Source records:

=-=-=

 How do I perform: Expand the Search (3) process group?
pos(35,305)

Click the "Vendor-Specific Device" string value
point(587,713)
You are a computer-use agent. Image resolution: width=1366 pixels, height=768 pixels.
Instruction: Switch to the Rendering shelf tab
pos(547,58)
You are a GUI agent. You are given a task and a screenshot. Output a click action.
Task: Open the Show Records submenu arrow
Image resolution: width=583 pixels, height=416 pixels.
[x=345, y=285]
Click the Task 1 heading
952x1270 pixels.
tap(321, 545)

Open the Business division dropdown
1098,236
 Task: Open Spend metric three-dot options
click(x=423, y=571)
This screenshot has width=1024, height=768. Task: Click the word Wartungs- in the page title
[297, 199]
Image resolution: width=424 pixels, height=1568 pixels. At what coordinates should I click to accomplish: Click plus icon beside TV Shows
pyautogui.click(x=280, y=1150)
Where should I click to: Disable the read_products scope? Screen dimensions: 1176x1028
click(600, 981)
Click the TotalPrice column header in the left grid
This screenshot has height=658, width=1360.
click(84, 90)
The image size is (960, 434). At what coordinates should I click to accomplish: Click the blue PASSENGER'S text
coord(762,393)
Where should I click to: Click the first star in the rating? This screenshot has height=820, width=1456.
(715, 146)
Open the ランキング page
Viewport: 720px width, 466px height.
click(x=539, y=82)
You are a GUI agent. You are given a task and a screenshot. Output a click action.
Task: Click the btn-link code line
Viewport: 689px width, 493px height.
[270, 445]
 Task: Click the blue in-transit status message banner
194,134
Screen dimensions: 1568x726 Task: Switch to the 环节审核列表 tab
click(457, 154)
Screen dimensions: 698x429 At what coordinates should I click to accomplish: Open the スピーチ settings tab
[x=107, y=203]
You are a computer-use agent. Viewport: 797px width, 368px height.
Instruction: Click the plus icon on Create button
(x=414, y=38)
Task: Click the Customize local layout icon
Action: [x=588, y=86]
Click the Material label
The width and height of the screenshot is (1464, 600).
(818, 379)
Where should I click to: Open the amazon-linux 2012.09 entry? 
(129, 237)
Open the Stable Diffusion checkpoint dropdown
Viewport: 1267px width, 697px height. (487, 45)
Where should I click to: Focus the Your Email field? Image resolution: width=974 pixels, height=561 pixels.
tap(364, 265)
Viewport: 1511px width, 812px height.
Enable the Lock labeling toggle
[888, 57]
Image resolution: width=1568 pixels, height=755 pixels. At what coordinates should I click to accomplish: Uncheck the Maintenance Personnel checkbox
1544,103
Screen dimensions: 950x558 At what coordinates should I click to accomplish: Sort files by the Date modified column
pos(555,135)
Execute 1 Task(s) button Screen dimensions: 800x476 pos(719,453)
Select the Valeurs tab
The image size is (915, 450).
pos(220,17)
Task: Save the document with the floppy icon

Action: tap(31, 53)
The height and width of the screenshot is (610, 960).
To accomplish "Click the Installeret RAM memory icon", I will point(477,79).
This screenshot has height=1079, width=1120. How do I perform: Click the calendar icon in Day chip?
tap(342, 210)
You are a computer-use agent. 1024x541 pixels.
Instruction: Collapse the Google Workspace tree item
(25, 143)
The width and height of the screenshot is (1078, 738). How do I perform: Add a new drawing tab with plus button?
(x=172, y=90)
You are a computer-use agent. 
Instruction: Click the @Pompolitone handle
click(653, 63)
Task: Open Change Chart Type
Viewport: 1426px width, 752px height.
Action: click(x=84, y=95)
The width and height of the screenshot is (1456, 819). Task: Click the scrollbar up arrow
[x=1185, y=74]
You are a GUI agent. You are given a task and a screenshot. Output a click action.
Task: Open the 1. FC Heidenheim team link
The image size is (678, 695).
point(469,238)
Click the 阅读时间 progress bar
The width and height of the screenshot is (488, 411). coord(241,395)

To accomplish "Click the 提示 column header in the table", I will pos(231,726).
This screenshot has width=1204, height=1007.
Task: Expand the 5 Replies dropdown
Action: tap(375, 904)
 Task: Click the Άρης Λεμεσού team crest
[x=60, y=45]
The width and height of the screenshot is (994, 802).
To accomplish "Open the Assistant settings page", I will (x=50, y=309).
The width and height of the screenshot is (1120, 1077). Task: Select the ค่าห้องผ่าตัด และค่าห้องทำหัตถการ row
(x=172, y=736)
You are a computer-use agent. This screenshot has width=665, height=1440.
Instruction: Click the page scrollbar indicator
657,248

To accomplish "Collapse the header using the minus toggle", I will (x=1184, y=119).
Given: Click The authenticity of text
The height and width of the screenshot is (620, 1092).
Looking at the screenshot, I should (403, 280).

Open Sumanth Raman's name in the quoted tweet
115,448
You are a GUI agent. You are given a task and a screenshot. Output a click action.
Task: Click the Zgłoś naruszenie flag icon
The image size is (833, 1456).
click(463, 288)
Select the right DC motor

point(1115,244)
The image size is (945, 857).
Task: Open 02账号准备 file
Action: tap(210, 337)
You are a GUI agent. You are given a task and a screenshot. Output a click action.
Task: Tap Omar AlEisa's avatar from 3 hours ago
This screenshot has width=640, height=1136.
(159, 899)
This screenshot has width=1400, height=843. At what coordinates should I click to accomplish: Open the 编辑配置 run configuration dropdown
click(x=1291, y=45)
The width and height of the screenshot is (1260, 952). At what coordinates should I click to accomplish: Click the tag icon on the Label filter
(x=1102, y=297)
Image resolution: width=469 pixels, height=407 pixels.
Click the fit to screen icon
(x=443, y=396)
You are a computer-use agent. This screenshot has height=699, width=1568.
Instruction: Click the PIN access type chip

=-=-=

→ To be done
Find each line in the records above that contains the word "dropdown", and copy those lines.

→ Full output
Open the Business division dropdown
Open the Stable Diffusion checkpoint dropdown
Task: Expand the 5 Replies dropdown
This screenshot has width=1400, height=843. At what coordinates should I click to accomplish: Open the 编辑配置 run configuration dropdown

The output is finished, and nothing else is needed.